After six days driving a compact rental car around Ireland, my friend and I were finally in Clonakilty, the out-of-the way destination where I impulsively signed up for a marathon. There was a feeling we had made it, against all odds. After all, we had covered a different city every night. It was a lot of driving for one subway-riding New York City girl to manage on the left side of the road.
Not to mention the directions. We always set off to a new place with some sense of directions, but invariably our maps and apps required supplements. To make sure we were going the right way, I had been waving down truck-drivers, cars stopped in traffic and policeman to point us in the right direction all week. It was a desperate but necessary strategy.
As darkness began to close in earlier in the afternoon, we narrowly avoided taking a treacherous winding mountain road. We had been looking this deadly road for about 20 minutes, guided by maps and apps. A single look and a serpentine hand motion from the officer we met in Macroom quickly discouraged us away and back to main highway as rain started to pour.

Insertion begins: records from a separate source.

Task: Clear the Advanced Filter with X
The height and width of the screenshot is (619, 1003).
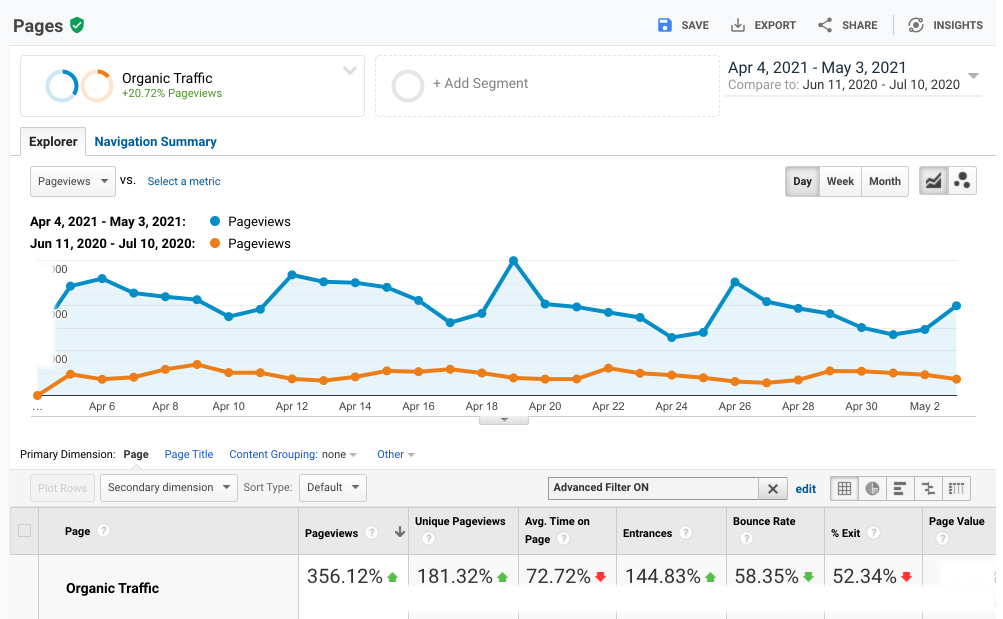Action: click(x=772, y=489)
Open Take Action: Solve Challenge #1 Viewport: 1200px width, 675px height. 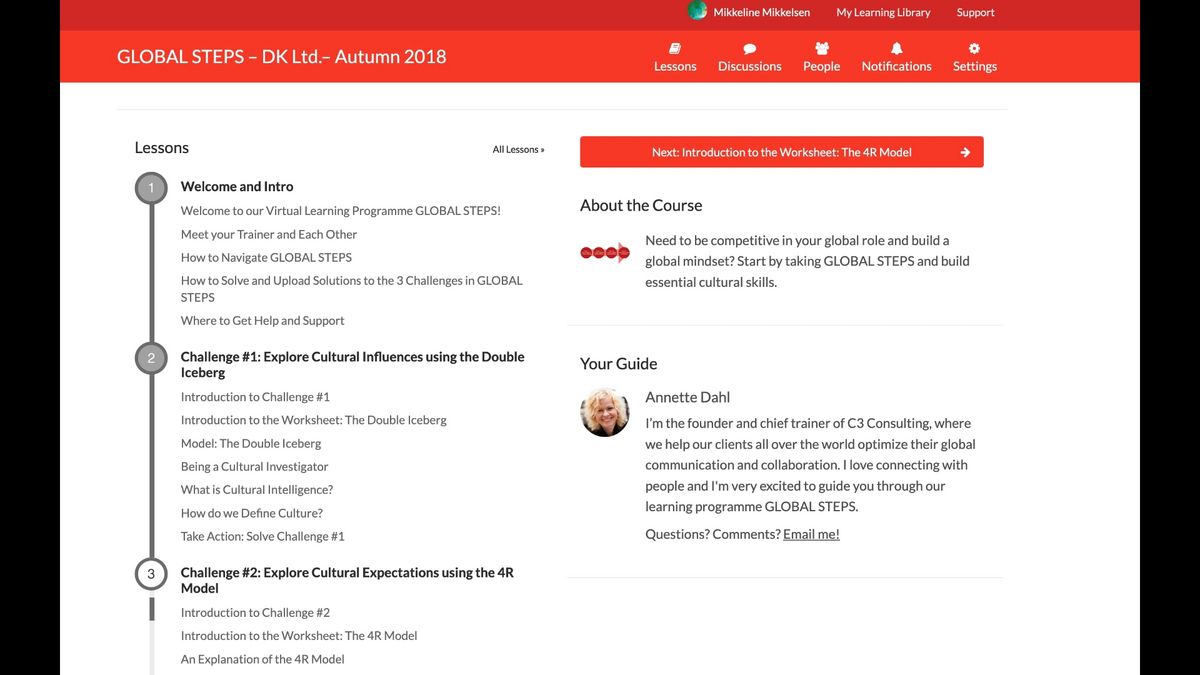262,536
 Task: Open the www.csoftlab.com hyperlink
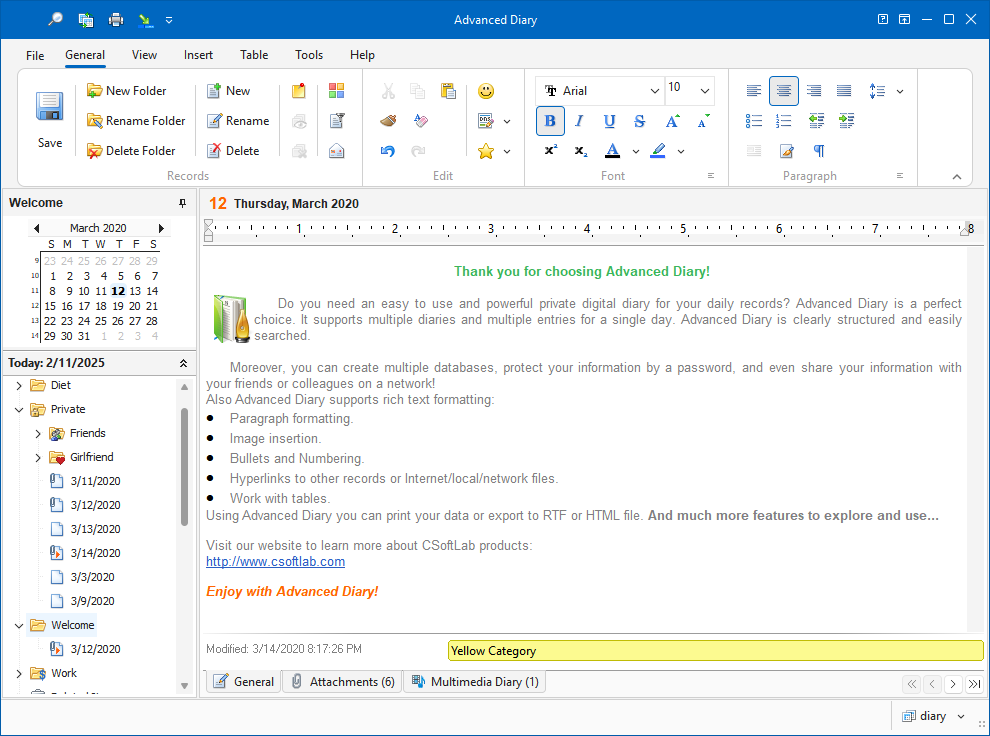(x=275, y=562)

So when after all this; the Limerick tunnel, the quarrels, the wrong turns and the roundabouts, we finally found our accommodation in Clonakilty, it felt like a brilliant stroke of luck. We had made it. All that was left to do was eat and get to the start of the race in the morning (our gracious local host had offered to see that I made it the 10 minutes down the road in the morning), and then drive a short way to Cork City. We would turn our car in and take the train from there.

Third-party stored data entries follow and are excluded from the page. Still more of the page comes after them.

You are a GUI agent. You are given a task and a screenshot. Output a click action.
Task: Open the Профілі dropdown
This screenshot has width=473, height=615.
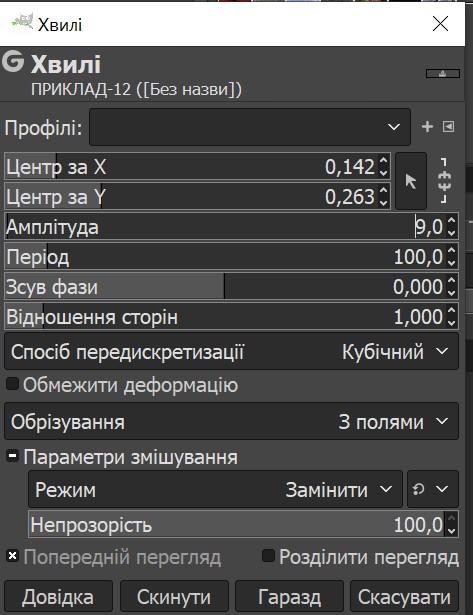pos(250,127)
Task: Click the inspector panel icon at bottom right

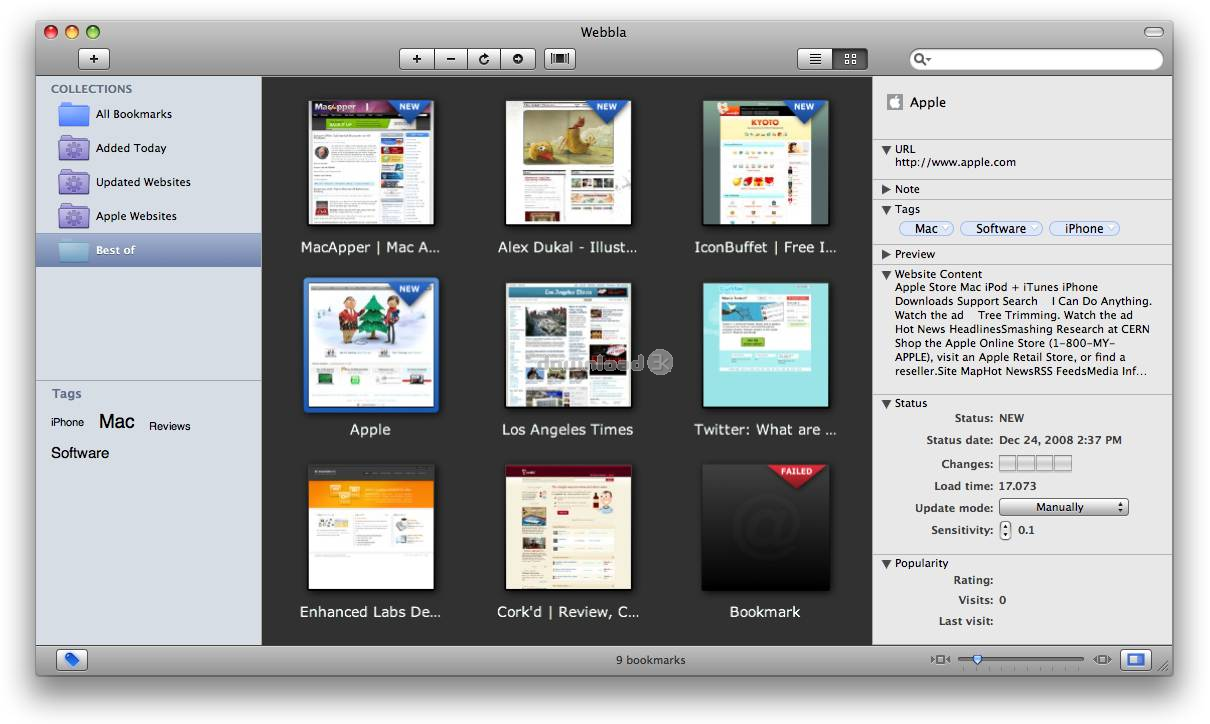Action: point(1135,660)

Relaxing a bit, we asked our host to recommend something local for dinner. She was great friends, as it turned out, with the owner of a popular Thai spot in town. She would drive us there on the way to visit her friend's house, but then we would have to take a taxi back. Nah. We decided to drive ourselves. We followed the lights of her VW down the road, found the restaurant, and settled in for a nice meal.
I wasn't sure the best thing to eat before a marathon, but I enjoyed my mild curry and made sure to eat all my white rice for an extra reserve of carbs. They refilled my water glass about five times. It was one of the best meals of the week. My friend and I laughed and chatted about all that had transpired, around the theme that we had made it. I had anxiety for the race, but getting there was truly the hardest part, and I couldn't wait to be at the starting line the next day.
We left around 9:30PM, cutting it a bit close, but I couldn't fall asleep before 10PM anyway. We had clocked the distance between the restaurant and our accommodation as about 5 minutes on our way out. I don't know how long we were driving, how many dark hills we climbed in our little car, before realizing we were completely, totally lost.
There was no number on the house we were staying in. We had no address written down. Our host advised to remember hers was the second house past the speeding limit signpost, but we had seen 3 or 4 signposts and no house. Our phones didn't have calling enabled, and I did not have the number of our host anywhere. Panic flashed in my stomach.
I fought a feeling inside of me that just couldn't. The feeling that causes one to say the silly cliche "I literally can't right now". I had to run a marathon the next day. I need to relax, sleep, rest. I should have been sleeping an hour ago. It was getting later and later past 10, and our exit strategies were slowly disintegrating. In a hope that we could once more rely on the kindness of strangers, I suggested we find our way back to the Thai restaurant and see if anyone knew where this house was. Secretly, I contemplated sleeping in the car, so desperate to escape the situation, but I had already paid for the room.
Fortunately, Clonakilty is a tiny town. Someone at the restaurant, not the woman we had been referred to by name, but another, amazingly knew our host and had her phone number. We got a hold of her. Relief. Maddeningly, however, she had retired for the evening and was in no position to come deliver us from our hopelessly clueless state. And, it was official, there were no house numbers on Ring Road. Paradoxically, the town was not so tiny that anyone we were with could definitely say where Ring Road was.
We were to set out again armed with new, vague directions and the task of recognizing our indescript beach house in the dark. I sensed our cause was just as hopeless as ever. It was near 11PM. I had to run a marathon for the first time tomorrow. I wanted to cry.
Understanding we were still two New York City girls working on very limited direction to find a new place in the dark, a Santa-Claus like figure who also worked at the restaurant offered to squeeze himself behind the wheel of our economy vehicle and drive us around with our heads out the window, searching for anything familiar. It was a kind gesture. On a rational level it promised to be just as hopeless any other attempt because he would still rely a little on us to identify the house and guess which road is RIng Road. We took him up on it anyway.
Declan, it turns out, had a lead foot with our little car and we took a few false starts and jolting stops to get going. I thought my friend, a non-runner who was compromising a lot by agreeing to go with me to a random city for a running event, might murder me now. In a matter of 20 minutes, after pulling into many wrong driveways, we finally recognized a combination of yellow and concrete we had maybe seen in a past life, when we were celebrating being lost for the last time in Ireland over thai food.
At 12AM, I crawled into bed and set my alarm to get to starting line in the morning. I said a new prayer of thanks that tomorrow, I had locals to follow for the 26.2 mile course.